Monday, November 29, 2010

Blogging Harry Potter

Sunday, November 28, 2010, 12:06 PM

I don't consider myself a huge Harry Potter fan. I have found that the books can be over long, over complicated, and tedious to read. But I couldn't wait to get my hands on the next one.  The movie versions, although epic in length, are stripped down to a bare minimum of plot and move along at a fast pace. The film version of the seventh and final Harry Potter book, Harry Potter and the Something something, part one, has opened and I feel duty bound to watch  it.   In preparation for the final film chapters of the Harry Potter Saga, I will watch the six previous films and write about the experience.  There will be SPOILERS!

I downloaded all six movies from a USENET newsgroup and started re-watching the films during our recent vacation in New Orleans. My plan was to write about each film as I saw them, but didn't have the energy after our long trip.  It was easier to watch the next movie. I ended up watching the first three together, and write about them in one post.

Some of the things I wanted to write about are but couldn't fit in are:
  • I do some of my best thinking in the shower.
  • Not a lot happens until the end of the first and second movie. The previous 2/3rds are exposition about the characters and location.  The real mystery doesn't present itself until the end, when Harry fights against his nemesis.
  • The third movie is beautifully made, using many interesting and stylish effects.  A great example is the glorious montages that depict the changing of seasons.  Sometimes the visual style threatens to overwhelm the movie, but it is totally worth it when you can't sleep.
We first meet our protagonist in Harry Potter and the Philosopher's Stone (2001) , directed by Chris Columbus. His further adventures are chronicled 2002's Harry Potter and the Chamber of Secrets, also directed by Chris Columbus. The third installment in the Harry Potter franchise is 2004's Harry Potter and the Prisoner of Azkaban, this time directed by Mexican director Alfonso Cuaron.

Harry Potter is an orphaned adolescent whose parents were murdered by evil wizard, Lord Voldemort when he was an infant. He divides his time between the nonmagical world of his aunt and uncle and the magical world of his parents. Each film takes place during a single school year and chronicles Harry's growth, both as a wizard and as an adolescent heading for adulthood. The films have a similar three act structure; Harry's relationship to the nonmagical world of “muggles” (non-wizards or non-witches), his life during the school year, and a final segment that is part climactic battle and part epiphany.

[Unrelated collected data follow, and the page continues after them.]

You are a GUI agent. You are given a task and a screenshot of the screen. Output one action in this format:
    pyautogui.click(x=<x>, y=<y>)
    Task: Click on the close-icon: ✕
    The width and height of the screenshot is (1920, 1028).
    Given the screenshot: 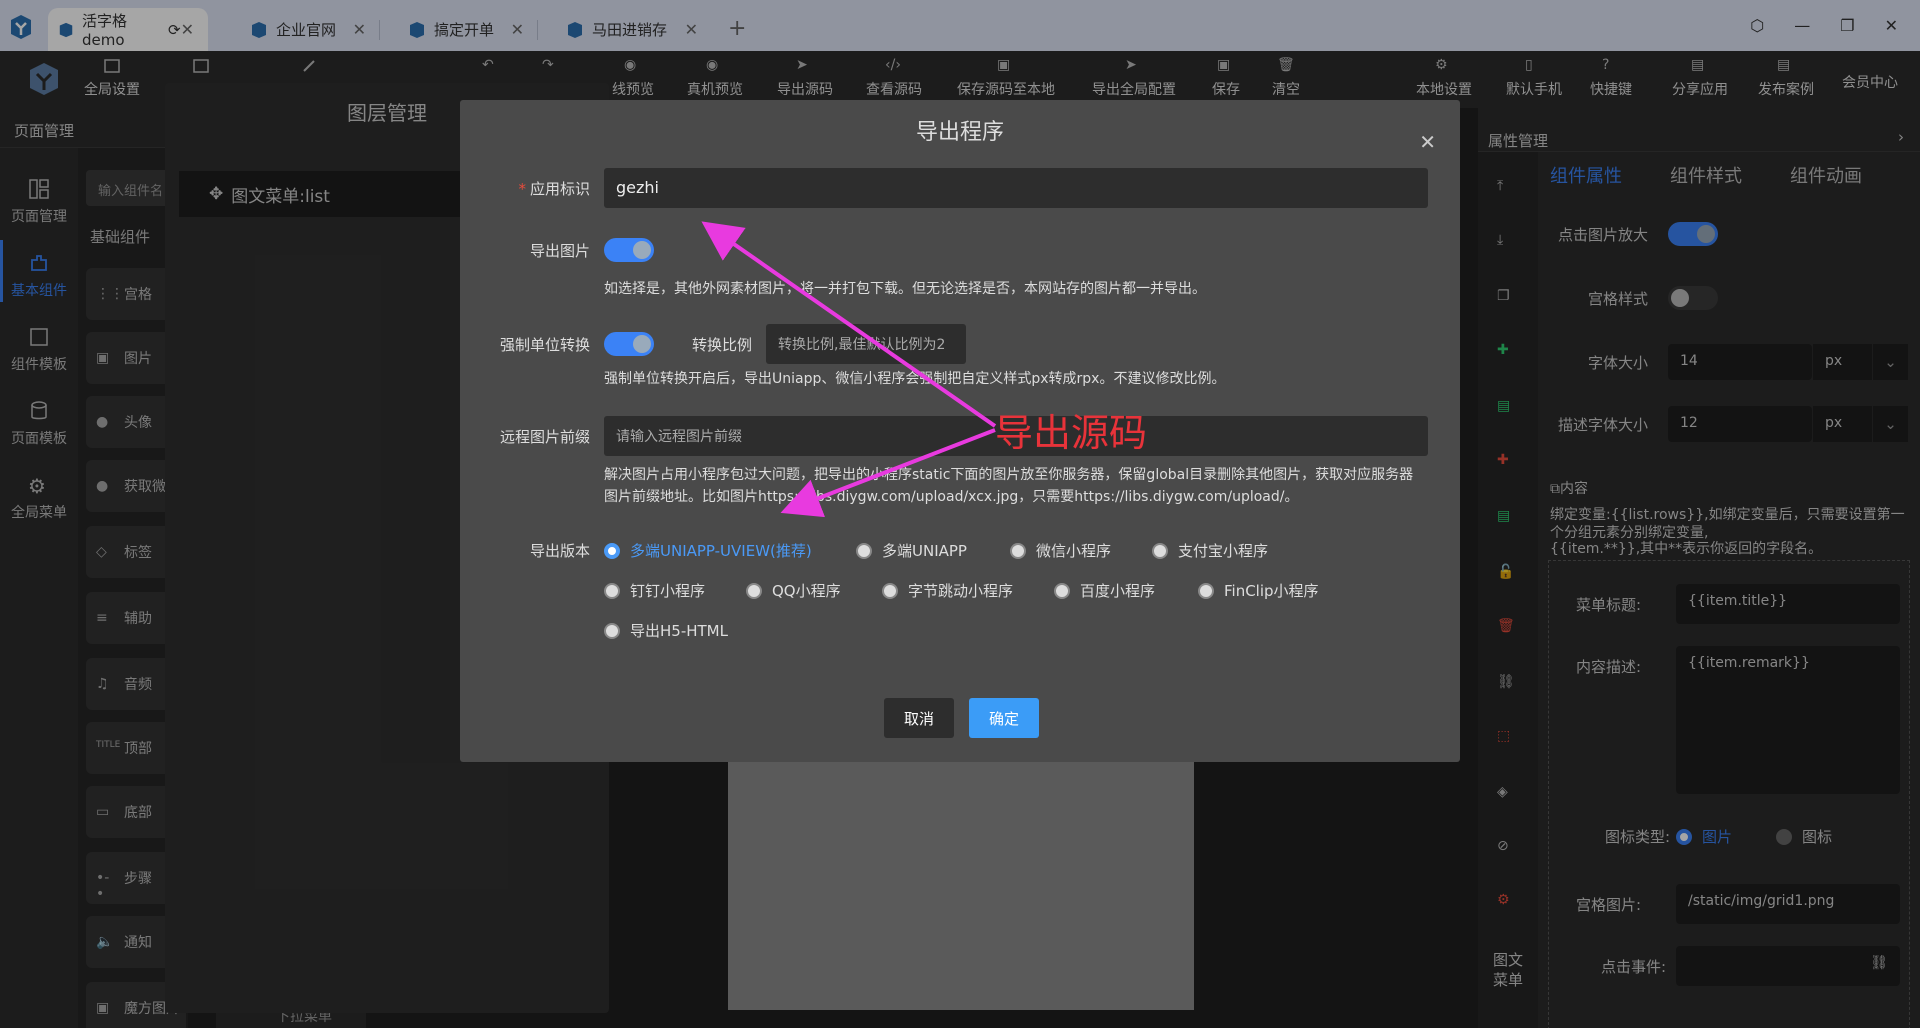 What is the action you would take?
    pyautogui.click(x=1428, y=142)
    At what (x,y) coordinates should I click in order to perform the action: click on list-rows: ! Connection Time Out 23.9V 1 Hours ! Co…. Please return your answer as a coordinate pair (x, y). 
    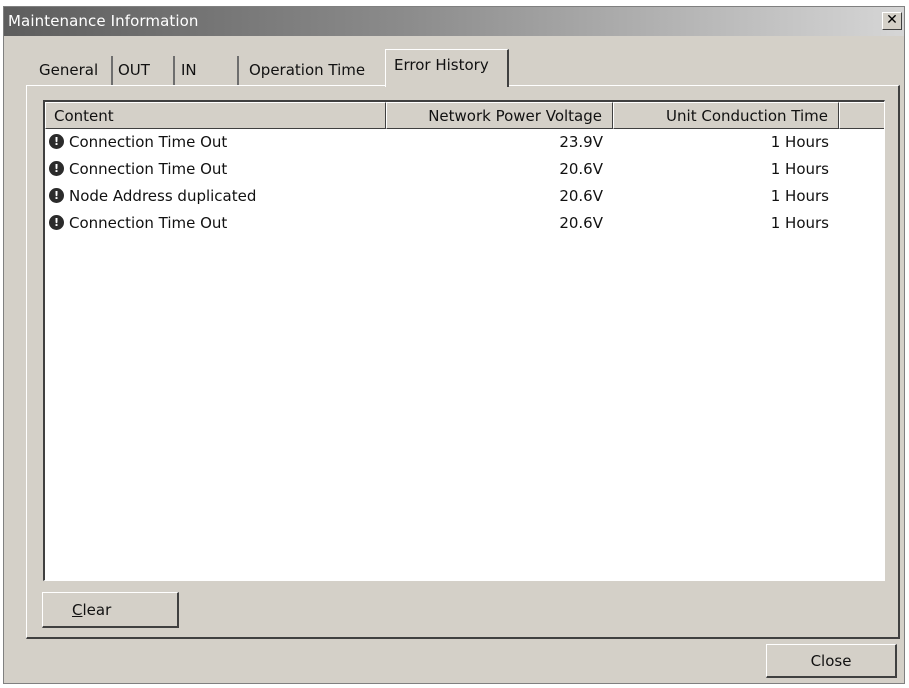
    Looking at the image, I should click on (464, 183). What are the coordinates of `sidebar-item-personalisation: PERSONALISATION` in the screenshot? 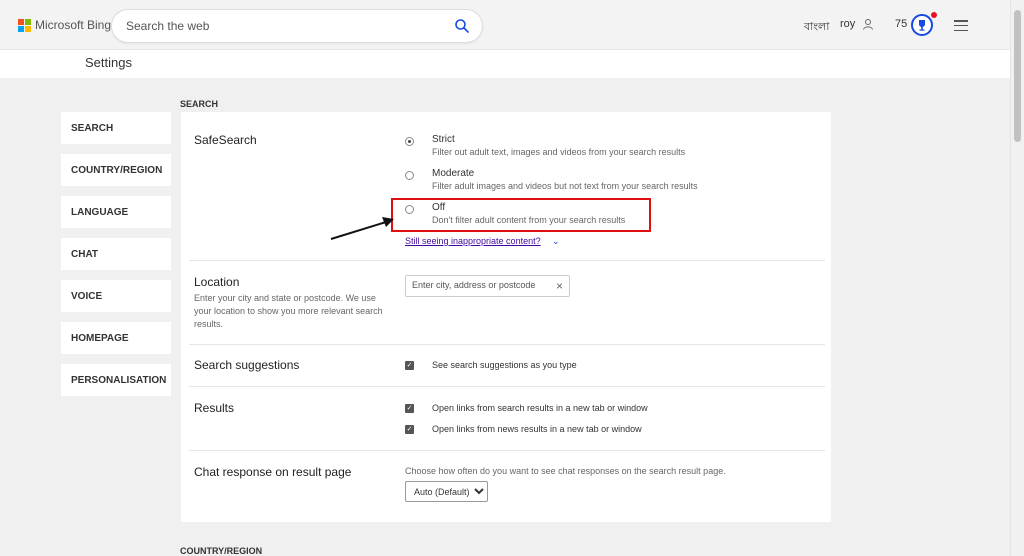 It's located at (116, 380). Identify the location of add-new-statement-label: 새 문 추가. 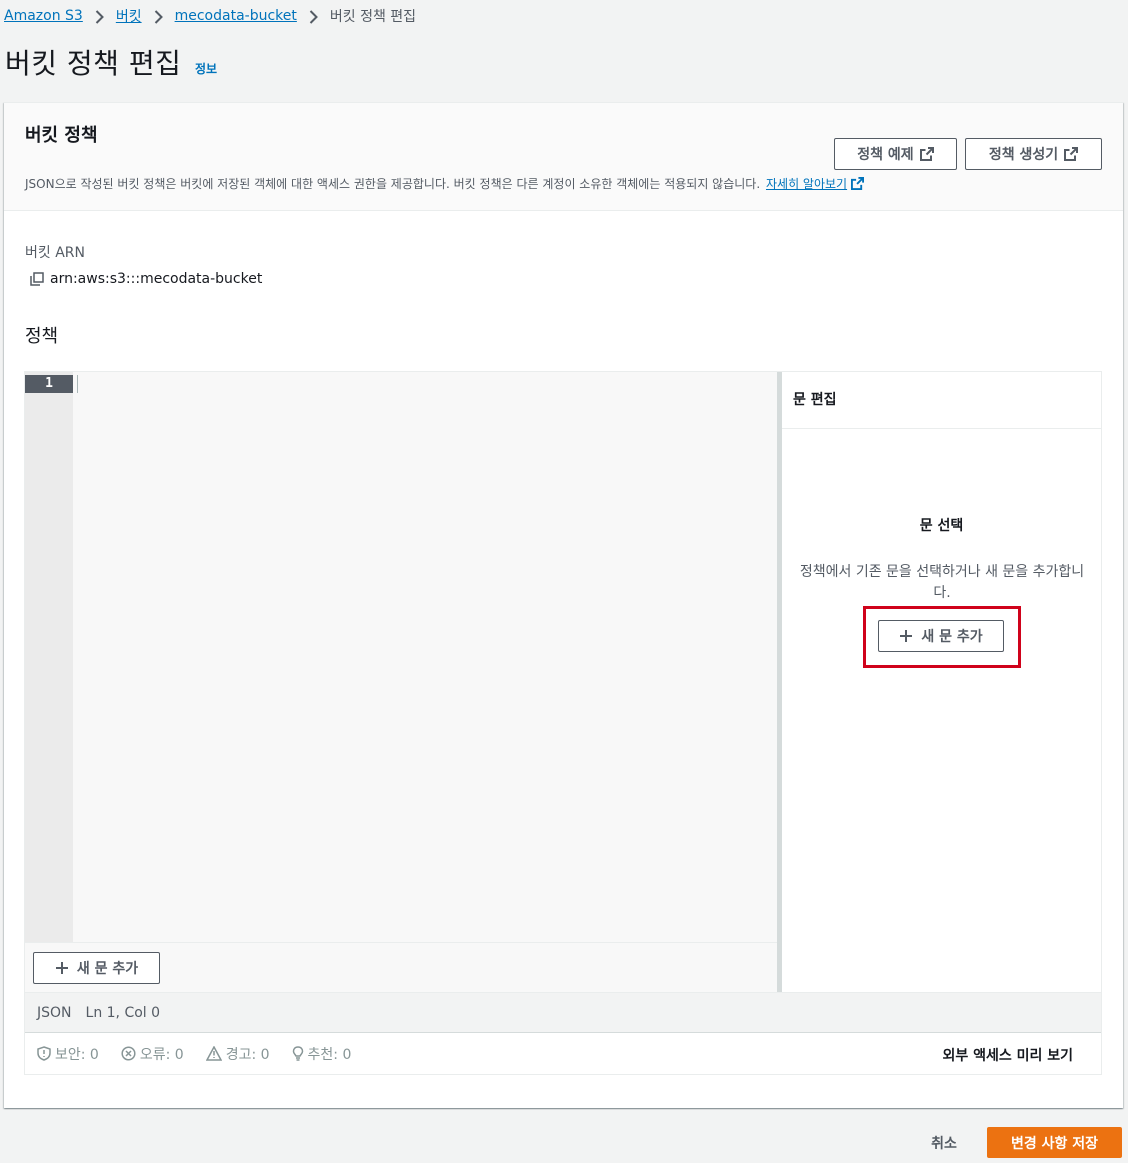
(952, 637).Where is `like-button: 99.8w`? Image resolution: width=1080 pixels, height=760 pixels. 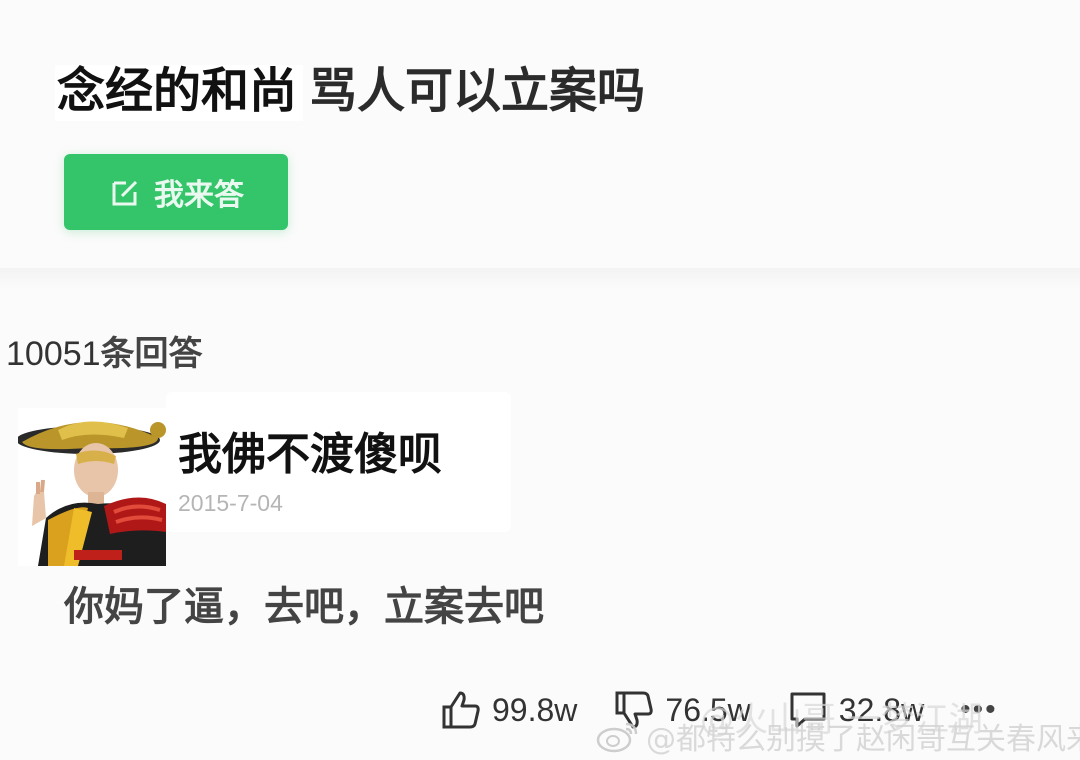 like-button: 99.8w is located at coordinates (508, 710).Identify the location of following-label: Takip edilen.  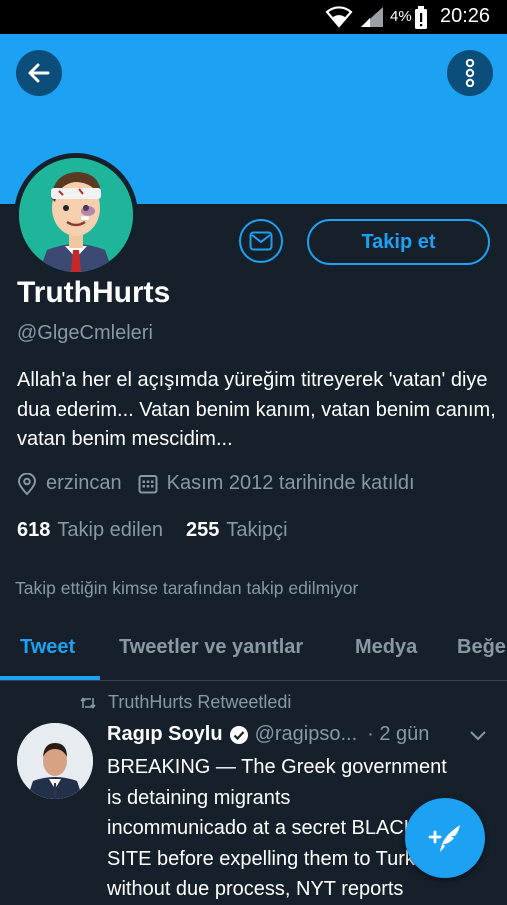
(110, 530).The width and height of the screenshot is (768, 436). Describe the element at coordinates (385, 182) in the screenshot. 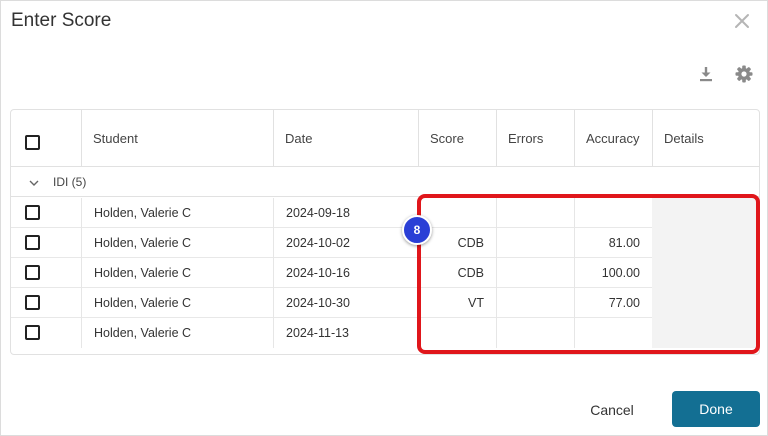

I see `group-row-idi: IDI (5)` at that location. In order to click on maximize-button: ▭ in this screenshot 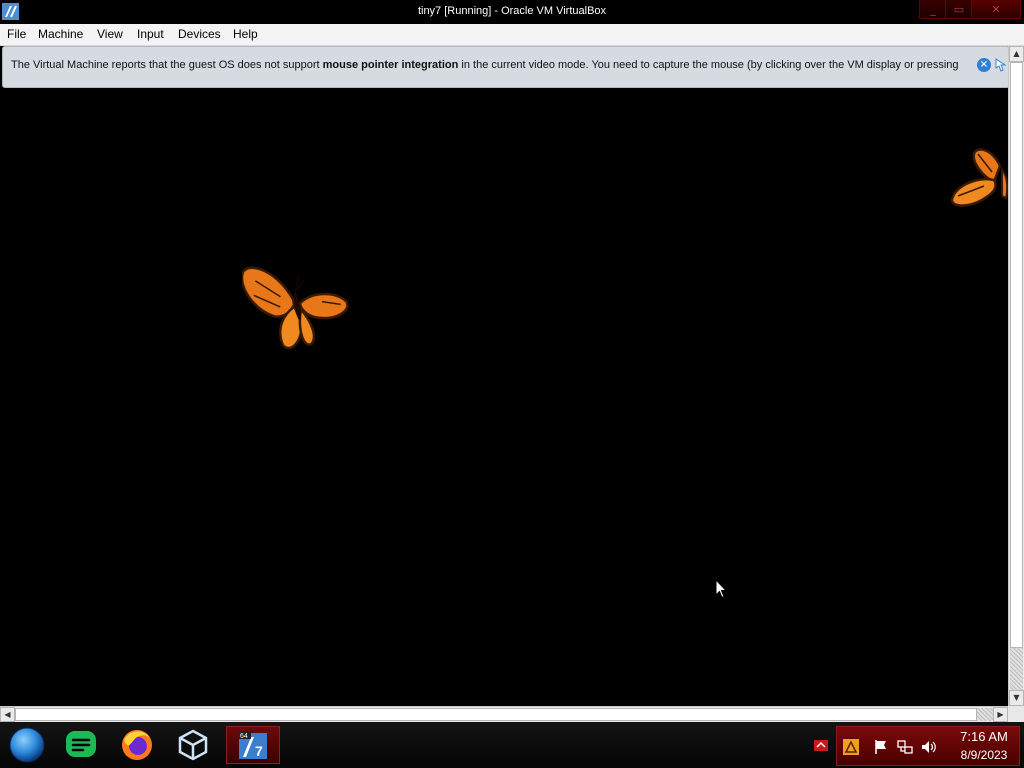, I will do `click(959, 10)`.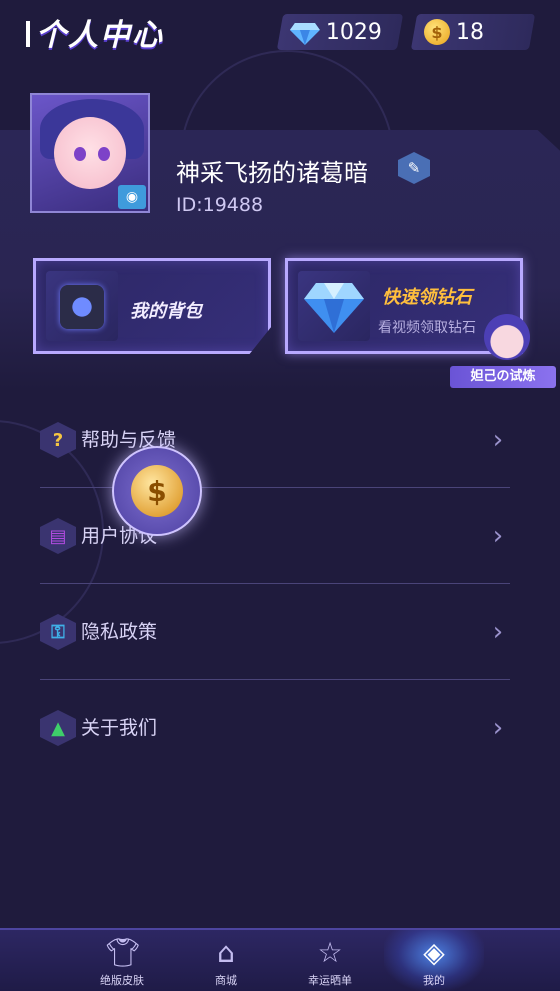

Each movie begins in the muggle world, the non magical world, in the home of his abusive, adoptive family, the Dursleys. Harry struggles to fit in with them, but they treat him with contempt, believing him responsible for the death of his mother, sister of Mr. Dursley. Life with the Dursleys is work and and humiliation.  Their dislike of Harry is so great that they bar the windows and padlock the door to his room.

As Harry's strength and maturity grows in the wizarding world, so does his ability to defend himself in the muggle world.This arc is reflected by how he leaves the house; in the first two films, he needs help to leave the house, but in third, he is able to walk out on his own.  

The middle section of each film takes place at Hogwarts, a school for people with magical abilities.  Hogworts is also where Harry makes his friends and meets his enemies.  His greatest enemy is the mysterious Lord Voldemort, the wizard that killed Harry's parents. Voldemort is known as a “dark” or evil wizard who was unsuccessful in his attempt to kill Harry when he was an infant.  He is without physical body in the first three movies, relying on humans to do his evil bidding.

Draco Malfoy and his toadies
Among Harry's mortal enemies is the Malfoy family, whose son Draco also attends Hogwarts. The Malfoys preach racial superiority, based on how the magical talents were inherited. Like white supremacists, they often refer to them and their kind as “pure bloods.” Lucius, the patriarch of the family, uses his position at The Ministry of Magic, the governing arm of the wizarding world, to foment discriminatiuon against half bloods, wizards and witches with one magical parent, and mud bloods, those with two muggle parents.

Near the end of the school year, also the final section of the film, Harry does battle against his enemies, using the tools he picked up inn the middle section.  As the series progresses, Harry's strength and skill also increases.  

Hermione helps Harry save himself
In the first two films, Harry receives aide off-screen; the first is a spell cast by his mother to save him from Voldemort, the second by two magical items that appear, well, magically.  In the third film, Harry is able to save himself by going back in time to save himself when failed to cast a spell correctly.  Even though his loyal friend, Hermione, provided him with the means to travel back in time, it was his increased confidence that allowed him to succeed where he had failed earlier (or failed at the same time? Time travel can be so confusing.).

Thus far, Harry is well on his way down the path of his own bildungsroman,  his journey from adolescent to adult.  I can't wait (maybe I am that big of a Harry Potter fan after all) to see what happens in the next movie, Harry Potter and the Goblet of Fire.